5 Ways to Quickly Improve Team Collaboration




  • Solid teams are the backbone of great companies.

    They step up to challenges as they arise and keep the wheels turning day in and day out.

    Most teams aren’t the stuff of legend. In fact, you’ll often come across teams that have a hard time communicating and collaborating.

    Internal politics, the fight for promotions, and petty squabbles derail them at every turn.

    Work seems to be the least of their concerns.

    What sets great teams apart from the mediocre ones?

    There’s no universal strategy for running a team because what may work for one organization may not work for the next one. With that being said, there are a few things that can benefit almost every team.

    1. Always share your expectations – then share again

    One of the biggest roadblocks to building teams that collaborate often and well are the expectations that were set in the beginning. Have you ever sat your entire team down and told them what you expect from them when it comes to collaborating?

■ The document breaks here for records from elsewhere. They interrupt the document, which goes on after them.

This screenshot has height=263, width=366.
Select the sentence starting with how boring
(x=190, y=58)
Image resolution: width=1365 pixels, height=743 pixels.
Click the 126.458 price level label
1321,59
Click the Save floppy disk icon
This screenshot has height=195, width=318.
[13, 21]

    Are you clear on it yourself?

    The first step on the road to better teamwork is making sure everyone knows what you expect from them. This isn’t something you say once and leave it at that.

    The most successful leaders communicate with their team often and clearly. They don’t just talk at them, they talk with them to understand any issues. If an expectation isn’t realistic, their team has the opportunity to voice dissent and the leader will change course accordingly.

    It’s important to note, it’s alright to bend a bit but you should have areas that are non-negotiable. For example, you may want everyone on your team to collaborate on projects but you don’t force them to do it in a specific way. This gives them room to figure things out on their own.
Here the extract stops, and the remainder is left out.